Beachy also demonstrated a continuing requirement for Hedgehog signaling in maintenance and regeneration of multiple adult tissues, entailing reciprocal signaling between epithelial and mesenchymal cells. Beachy showed that this Hedgehog-driven epithelial-mesenchymal feedback loop operates in many organs, including bladder, prostate, pancreas, and colon, thus suggesting new treatments for certain degenerative diseases and cancers.
4. Human therapies
When Beachy initiated his work on Hedgehog in the 1990s, there were few—if any—pharmacologic tools to modulate developmental signaling pathways.
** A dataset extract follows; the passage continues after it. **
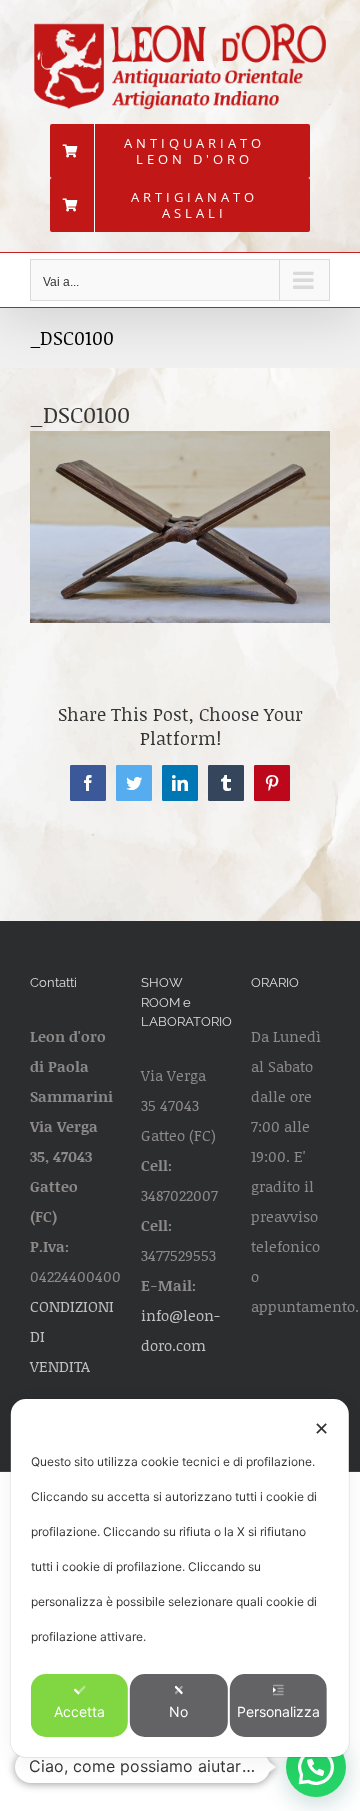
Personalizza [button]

In a fascinating story, Beachy discovered such tools for Hedgehog. In the 1950s, one-eyed cyclopic lambs were born in Idaho, attributable to a plant-derived compound, cyclopamine. Beachy noted the similarity to cyclopic Shh-/- mice and in a brilliant leap demonstrated that cyclopamine inhibits Hedgehog signaling. Beachy’s lab pioneered small molecule Hedgehog pathway inhibitors and showed such inhibitors can treat cancers caused by dysregulated Hedgehog pathway activity, including a mouse model of the childhood brain cancer, medulloblastoma. Collectively, cyclopamine and other synthetic Hedgehog pathway modulators discovered by Beachy have provided a powerful and widely used pharmacological toolkit.Publications and patents from Beachy’s laboratory have now led to the FDA approval of three Hedgehog pathway inhibitors that have been approved by the FDA as therapeutics for advanced basal cell carcinoma and acute myelogenous leukemia, with therapeutic use for additional Hedgehog-linked cancers and other indications such as fibrosis likely to receive FDA approval in the future.